At the same time, Gandhi was a proponent of what we might call nonviolent militarism, referring to himself as the ‘general’ of the Indian independence struggle, and asking for obedience from his footsoldiers. In May 1930, in his weekly newspaper Navajivan, Gandhi quoted these lines from Tennyson, honouring the virtues of British soldiers in the Crimean War:
Theirs not to make reply,
Theirs not to reason why,
Theirs but to do and die.
The Mahatma (‘great soul’) commented: ‘I feel that this is as it should be’. Those considering becoming part of the independence struggle should use their rational faculties in deciding whether or not to join the movement, but, having joined, they should put aside their own thoughts and obey their leaders (ultimately, Gandhi himself) unquestioningly.

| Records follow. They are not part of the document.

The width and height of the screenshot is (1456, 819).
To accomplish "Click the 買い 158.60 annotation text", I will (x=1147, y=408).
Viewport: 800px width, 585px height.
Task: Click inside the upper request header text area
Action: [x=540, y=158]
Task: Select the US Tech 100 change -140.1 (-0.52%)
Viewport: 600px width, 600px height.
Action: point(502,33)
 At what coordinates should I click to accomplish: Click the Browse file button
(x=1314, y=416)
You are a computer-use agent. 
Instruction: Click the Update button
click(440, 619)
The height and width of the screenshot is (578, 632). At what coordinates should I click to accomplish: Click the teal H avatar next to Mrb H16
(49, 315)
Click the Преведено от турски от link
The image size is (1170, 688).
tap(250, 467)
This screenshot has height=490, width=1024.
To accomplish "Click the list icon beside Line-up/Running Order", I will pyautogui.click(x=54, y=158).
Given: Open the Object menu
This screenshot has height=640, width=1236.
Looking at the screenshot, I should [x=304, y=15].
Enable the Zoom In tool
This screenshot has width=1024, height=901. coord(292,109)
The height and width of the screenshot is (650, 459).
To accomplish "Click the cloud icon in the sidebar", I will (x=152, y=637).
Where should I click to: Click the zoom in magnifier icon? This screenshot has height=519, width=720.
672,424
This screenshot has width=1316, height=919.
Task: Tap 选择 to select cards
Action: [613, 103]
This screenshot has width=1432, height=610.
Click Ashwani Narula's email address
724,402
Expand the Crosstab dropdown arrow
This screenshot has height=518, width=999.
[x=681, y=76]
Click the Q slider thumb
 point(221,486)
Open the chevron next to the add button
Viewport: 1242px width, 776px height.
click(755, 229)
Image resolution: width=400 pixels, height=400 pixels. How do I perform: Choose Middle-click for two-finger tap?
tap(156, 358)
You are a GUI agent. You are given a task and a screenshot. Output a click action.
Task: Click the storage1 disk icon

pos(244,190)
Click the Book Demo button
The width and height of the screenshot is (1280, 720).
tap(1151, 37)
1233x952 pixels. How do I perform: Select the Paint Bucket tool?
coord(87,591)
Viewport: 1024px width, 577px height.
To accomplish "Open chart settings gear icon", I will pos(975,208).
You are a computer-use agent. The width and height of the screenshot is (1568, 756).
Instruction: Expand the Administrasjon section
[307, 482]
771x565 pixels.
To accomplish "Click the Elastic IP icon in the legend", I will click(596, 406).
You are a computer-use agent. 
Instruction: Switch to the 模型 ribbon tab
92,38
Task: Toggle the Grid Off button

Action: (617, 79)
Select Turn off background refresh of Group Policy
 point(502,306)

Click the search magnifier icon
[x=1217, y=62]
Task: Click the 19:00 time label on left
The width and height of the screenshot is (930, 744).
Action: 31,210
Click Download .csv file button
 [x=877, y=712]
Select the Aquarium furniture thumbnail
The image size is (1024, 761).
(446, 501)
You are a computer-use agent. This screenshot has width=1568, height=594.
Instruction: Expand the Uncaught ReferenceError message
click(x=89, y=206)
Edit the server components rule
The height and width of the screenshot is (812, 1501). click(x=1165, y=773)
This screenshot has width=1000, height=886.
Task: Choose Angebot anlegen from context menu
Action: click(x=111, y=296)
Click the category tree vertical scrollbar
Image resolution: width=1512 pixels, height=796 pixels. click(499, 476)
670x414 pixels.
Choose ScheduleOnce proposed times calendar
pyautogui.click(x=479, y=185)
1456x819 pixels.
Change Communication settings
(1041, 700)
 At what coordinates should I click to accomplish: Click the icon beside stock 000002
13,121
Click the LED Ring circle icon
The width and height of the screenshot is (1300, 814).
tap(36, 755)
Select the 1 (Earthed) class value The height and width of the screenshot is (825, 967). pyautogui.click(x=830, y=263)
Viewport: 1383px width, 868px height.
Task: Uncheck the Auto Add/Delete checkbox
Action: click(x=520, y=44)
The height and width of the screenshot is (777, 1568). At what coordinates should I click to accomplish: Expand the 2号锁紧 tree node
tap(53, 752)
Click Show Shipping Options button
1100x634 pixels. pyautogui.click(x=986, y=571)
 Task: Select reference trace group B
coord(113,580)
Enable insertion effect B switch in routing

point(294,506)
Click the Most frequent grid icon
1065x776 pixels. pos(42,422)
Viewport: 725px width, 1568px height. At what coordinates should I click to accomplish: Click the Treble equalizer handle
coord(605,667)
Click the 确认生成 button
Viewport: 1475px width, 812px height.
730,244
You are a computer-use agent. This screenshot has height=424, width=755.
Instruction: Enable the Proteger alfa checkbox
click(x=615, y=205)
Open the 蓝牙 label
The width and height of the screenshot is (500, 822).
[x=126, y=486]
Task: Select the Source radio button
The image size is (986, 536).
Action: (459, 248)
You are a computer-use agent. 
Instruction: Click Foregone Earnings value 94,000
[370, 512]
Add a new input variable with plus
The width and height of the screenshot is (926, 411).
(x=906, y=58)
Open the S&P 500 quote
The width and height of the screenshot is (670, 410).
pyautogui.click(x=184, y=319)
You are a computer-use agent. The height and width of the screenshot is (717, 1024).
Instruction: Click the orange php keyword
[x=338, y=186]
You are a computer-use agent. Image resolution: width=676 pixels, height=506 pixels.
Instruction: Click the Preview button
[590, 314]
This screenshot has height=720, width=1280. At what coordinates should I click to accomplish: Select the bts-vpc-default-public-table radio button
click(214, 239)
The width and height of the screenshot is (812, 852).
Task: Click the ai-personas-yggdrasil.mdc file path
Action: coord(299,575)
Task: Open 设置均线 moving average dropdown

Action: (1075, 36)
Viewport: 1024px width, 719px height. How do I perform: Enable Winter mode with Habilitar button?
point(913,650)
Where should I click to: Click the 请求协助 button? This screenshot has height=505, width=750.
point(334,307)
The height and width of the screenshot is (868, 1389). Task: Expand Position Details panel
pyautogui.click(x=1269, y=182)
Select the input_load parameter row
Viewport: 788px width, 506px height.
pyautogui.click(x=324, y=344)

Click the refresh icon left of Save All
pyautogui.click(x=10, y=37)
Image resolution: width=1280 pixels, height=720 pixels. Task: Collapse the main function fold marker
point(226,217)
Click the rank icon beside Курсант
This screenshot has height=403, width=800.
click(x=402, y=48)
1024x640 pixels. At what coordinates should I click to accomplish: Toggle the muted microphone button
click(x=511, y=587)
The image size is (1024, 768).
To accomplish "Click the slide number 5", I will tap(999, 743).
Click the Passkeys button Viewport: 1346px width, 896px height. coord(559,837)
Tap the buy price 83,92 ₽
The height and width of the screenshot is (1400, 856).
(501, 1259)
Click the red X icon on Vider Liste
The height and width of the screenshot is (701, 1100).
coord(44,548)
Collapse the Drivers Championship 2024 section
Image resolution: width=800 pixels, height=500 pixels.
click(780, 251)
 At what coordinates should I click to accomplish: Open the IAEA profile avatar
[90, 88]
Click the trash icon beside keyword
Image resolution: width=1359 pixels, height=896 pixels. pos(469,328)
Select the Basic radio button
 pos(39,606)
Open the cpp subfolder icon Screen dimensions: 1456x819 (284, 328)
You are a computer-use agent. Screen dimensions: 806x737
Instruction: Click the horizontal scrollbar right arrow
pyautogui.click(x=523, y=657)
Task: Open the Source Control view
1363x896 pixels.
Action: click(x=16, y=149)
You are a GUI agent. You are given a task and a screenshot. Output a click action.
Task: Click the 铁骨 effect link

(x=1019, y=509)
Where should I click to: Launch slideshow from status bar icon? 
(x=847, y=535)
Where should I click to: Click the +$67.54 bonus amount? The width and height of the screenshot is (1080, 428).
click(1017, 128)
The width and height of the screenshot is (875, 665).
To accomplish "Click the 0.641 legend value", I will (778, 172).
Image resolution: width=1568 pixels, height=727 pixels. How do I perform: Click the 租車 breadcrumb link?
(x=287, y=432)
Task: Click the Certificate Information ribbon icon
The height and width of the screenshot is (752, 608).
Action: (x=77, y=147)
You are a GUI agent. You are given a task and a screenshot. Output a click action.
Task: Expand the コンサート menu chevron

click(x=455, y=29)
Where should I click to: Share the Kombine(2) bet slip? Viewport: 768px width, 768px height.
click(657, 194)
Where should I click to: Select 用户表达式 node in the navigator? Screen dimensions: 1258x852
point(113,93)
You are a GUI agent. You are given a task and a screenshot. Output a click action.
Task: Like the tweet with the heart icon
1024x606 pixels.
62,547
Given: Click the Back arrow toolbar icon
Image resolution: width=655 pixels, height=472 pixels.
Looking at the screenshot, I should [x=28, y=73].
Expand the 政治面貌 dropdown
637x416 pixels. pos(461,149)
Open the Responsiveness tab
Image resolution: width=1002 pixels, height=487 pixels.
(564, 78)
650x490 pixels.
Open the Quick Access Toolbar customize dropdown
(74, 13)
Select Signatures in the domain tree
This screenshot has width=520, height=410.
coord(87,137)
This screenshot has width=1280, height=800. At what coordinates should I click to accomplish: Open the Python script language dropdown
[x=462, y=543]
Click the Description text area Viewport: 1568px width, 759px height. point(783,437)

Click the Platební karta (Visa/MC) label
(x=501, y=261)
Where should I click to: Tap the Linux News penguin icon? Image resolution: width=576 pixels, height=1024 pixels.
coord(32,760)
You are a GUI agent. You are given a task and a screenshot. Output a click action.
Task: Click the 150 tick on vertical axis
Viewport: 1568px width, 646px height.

For many of us looking back, these sentiments (which Gandhi repeated often) jar with the picture of Gandhi we have inherited. This airbrushed picture has been constructed by Gandhi’s devoted followers and by a political and social mainstream that prefers to tame figures such as Gandhi or Martin Luther King Jr rather than engage with their complexity and their radicalism.
If there is a single iconic Gandhian act, it is the Salt March of 1930, a campaign Gandhi led that triggered a national nonviolent uprising that led to the arrest of over 60,000 people.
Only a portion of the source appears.